● DATASET EXTRACT
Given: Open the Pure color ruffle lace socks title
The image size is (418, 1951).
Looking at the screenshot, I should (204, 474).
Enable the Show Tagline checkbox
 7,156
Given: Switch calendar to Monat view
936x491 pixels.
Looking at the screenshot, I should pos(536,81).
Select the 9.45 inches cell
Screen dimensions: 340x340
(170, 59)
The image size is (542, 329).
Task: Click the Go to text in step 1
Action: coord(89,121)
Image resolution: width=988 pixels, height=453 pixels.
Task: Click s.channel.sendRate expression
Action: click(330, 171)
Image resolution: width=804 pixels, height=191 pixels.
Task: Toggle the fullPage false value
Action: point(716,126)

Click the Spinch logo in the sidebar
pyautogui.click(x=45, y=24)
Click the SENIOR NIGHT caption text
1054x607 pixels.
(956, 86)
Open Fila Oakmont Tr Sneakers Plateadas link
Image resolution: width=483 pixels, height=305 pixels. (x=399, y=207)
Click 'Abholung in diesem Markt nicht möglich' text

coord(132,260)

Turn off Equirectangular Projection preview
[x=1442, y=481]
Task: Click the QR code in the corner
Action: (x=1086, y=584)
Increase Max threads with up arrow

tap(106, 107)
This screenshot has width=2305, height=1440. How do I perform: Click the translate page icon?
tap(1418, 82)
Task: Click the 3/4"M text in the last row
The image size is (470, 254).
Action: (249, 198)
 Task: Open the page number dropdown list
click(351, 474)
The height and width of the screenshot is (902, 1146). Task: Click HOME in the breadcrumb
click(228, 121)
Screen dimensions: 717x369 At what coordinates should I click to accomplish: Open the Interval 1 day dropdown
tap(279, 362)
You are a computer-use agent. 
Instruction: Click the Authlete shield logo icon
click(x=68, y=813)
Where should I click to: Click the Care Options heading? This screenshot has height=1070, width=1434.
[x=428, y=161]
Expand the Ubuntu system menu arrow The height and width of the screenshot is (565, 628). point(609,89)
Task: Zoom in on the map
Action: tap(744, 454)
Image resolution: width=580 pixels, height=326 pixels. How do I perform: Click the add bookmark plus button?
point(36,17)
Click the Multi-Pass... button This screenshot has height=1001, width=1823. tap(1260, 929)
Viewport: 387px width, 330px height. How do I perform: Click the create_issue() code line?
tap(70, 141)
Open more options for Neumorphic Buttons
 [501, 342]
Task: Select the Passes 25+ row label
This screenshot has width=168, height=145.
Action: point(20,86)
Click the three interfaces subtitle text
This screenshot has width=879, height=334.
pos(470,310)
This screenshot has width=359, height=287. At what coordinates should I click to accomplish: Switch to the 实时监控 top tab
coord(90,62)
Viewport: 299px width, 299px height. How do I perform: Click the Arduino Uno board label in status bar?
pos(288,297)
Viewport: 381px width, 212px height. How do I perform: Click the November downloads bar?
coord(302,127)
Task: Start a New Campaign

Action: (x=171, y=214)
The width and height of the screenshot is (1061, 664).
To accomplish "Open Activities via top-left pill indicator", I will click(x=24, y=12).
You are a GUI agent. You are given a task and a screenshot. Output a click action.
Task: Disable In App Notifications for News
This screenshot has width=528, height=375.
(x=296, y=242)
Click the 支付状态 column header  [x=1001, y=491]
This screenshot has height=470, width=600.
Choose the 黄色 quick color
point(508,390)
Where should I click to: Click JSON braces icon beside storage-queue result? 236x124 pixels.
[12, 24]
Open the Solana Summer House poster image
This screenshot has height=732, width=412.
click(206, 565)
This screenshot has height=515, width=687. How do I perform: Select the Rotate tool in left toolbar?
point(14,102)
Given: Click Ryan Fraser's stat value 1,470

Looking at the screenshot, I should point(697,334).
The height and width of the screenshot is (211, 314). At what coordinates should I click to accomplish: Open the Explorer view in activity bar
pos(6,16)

● EXERCISE DIRECTIONS
Format every line of the rows above as a Markdown table with the columns Number and Row line, one table row per line, skipping blank lines.

● RESPONSE TO THIS EXERCISE
| Number | Row line |
|---|---|
| 1 | Given: Open the Pure color ruffle lace socks title |
| 2 | The image size is (418, 1951). |
| 3 | Looking at the screenshot, I should (204, 474). |
| 4 | Enable the Show Tagline checkbox |
| 5 |  7,156 |
| 6 | Given: Switch calendar to Monat view |
| 7 | 936x491 pixels. |
| 8 | Looking at the screenshot, I should pos(536,81). |
| 9 | Select the 9.45 inches cell |
| 10 | Screen dimensions: 340x340 |
| 11 | (170, 59) |
| 12 | The image size is (542, 329). |
| 13 | Task: Click the Go to text in step 1 |
| 14 | Action: coord(89,121) |
| 15 | Image resolution: width=988 pixels, height=453 pixels. |
| 16 | Task: Click s.channel.sendRate expression |
| 17 | Action: click(330, 171) |
| 18 | Image resolution: width=804 pixels, height=191 pixels. |
| 19 | Task: Toggle the fullPage false value |
| 20 | Action: point(716,126) |
| 21 | Click the Spinch logo in the sidebar |
| 22 | pyautogui.click(x=45, y=24) |
| 23 | Click the SENIOR NIGHT caption text |
| 24 | 1054x607 pixels. |
| 25 | (956, 86) |
| 26 | Open Fila Oakmont Tr Sneakers Plateadas link |
| 27 | Image resolution: width=483 pixels, height=305 pixels. (x=399, y=207) |
| 28 | Click 'Abholung in diesem Markt nicht möglich' text |
| 29 | coord(132,260) |
| 30 | Turn off Equirectangular Projection preview |
| 31 | [x=1442, y=481] |
| 32 | Task: Click the QR code in the corner |
| 33 | Action: (x=1086, y=584) |
| 34 | Increase Max threads with up arrow |
| 35 | tap(106, 107) |
| 36 | This screenshot has width=2305, height=1440. How do I perform: Click the translate page icon? |
| 37 | tap(1418, 82) |
| 38 | Task: Click the 3/4"M text in the last row |
| 39 | The image size is (470, 254). |
| 40 | Action: (249, 198) |
| 41 |  Task: Open the page number dropdown list |
| 42 | click(351, 474) |
| 43 | The height and width of the screenshot is (902, 1146). Task: Click HOME in the breadcrumb |
| 44 | click(228, 121) |
| 45 | Screen dimensions: 717x369 At what coordinates should I click to accomplish: Open the Interval 1 day dropdown |
| 46 | tap(279, 362) |
| 47 | You are a computer-use agent.  |
| 48 | Instruction: Click the Authlete shield logo icon |
| 49 | click(x=68, y=813) |
| 50 | Where should I click to: Click the Care Options heading? This screenshot has height=1070, width=1434. |
| 51 | [x=428, y=161] |
| 52 | Expand the Ubuntu system menu arrow The height and width of the screenshot is (565, 628). point(609,89) |
| 53 | Task: Zoom in on the map |
| 54 | Action: tap(744, 454) |
| 55 | Image resolution: width=580 pixels, height=326 pixels. How do I perform: Click the add bookmark plus button? |
| 56 | point(36,17) |
| 57 | Click the Multi-Pass... button This screenshot has height=1001, width=1823. tap(1260, 929) |
| 58 | Viewport: 387px width, 330px height. How do I perform: Click the create_issue() code line? |
| 59 | tap(70, 141) |
| 60 | Open more options for Neumorphic Buttons |
| 61 |  [501, 342] |
| 62 | Task: Select the Passes 25+ row label |
| 63 | This screenshot has width=168, height=145. |
| 64 | Action: point(20,86) |
| 65 | Click the three interfaces subtitle text |
| 66 | This screenshot has width=879, height=334. |
| 67 | pos(470,310) |
| 68 | This screenshot has width=359, height=287. At what coordinates should I click to accomplish: Switch to the 实时监控 top tab |
| 69 | coord(90,62) |
| 70 | Viewport: 299px width, 299px height. How do I perform: Click the Arduino Uno board label in status bar? |
| 71 | pos(288,297) |
| 72 | Viewport: 381px width, 212px height. How do I perform: Click the November downloads bar? |
| 73 | coord(302,127) |
| 74 | Task: Start a New Campaign |
| 75 | Action: (x=171, y=214) |
| 76 | The width and height of the screenshot is (1061, 664). |
| 77 | To accomplish "Open Activities via top-left pill indicator", I will click(x=24, y=12). |
| 78 | You are a GUI agent. You are given a task and a screenshot. Output a click action. |
| 79 | Task: Disable In App Notifications for News |
| 80 | This screenshot has width=528, height=375. |
| 81 | (x=296, y=242) |
| 82 | Click the 支付状态 column header  [x=1001, y=491] |
| 83 | This screenshot has height=470, width=600. |
| 84 | Choose the 黄色 quick color |
| 85 | point(508,390) |
| 86 | Where should I click to: Click JSON braces icon beside storage-queue result? 236x124 pixels. |
| 87 | [12, 24] |
| 88 | Open the Solana Summer House poster image |
| 89 | This screenshot has height=732, width=412. |
| 90 | click(206, 565) |
| 91 | This screenshot has height=515, width=687. How do I perform: Select the Rotate tool in left toolbar? |
| 92 | point(14,102) |
| 93 | Given: Click Ryan Fraser's stat value 1,470 |
| 94 | Looking at the screenshot, I should point(697,334). |
| 95 | The height and width of the screenshot is (211, 314). At what coordinates should I click to accomplish: Open the Explorer view in activity bar |
| 96 | pos(6,16) |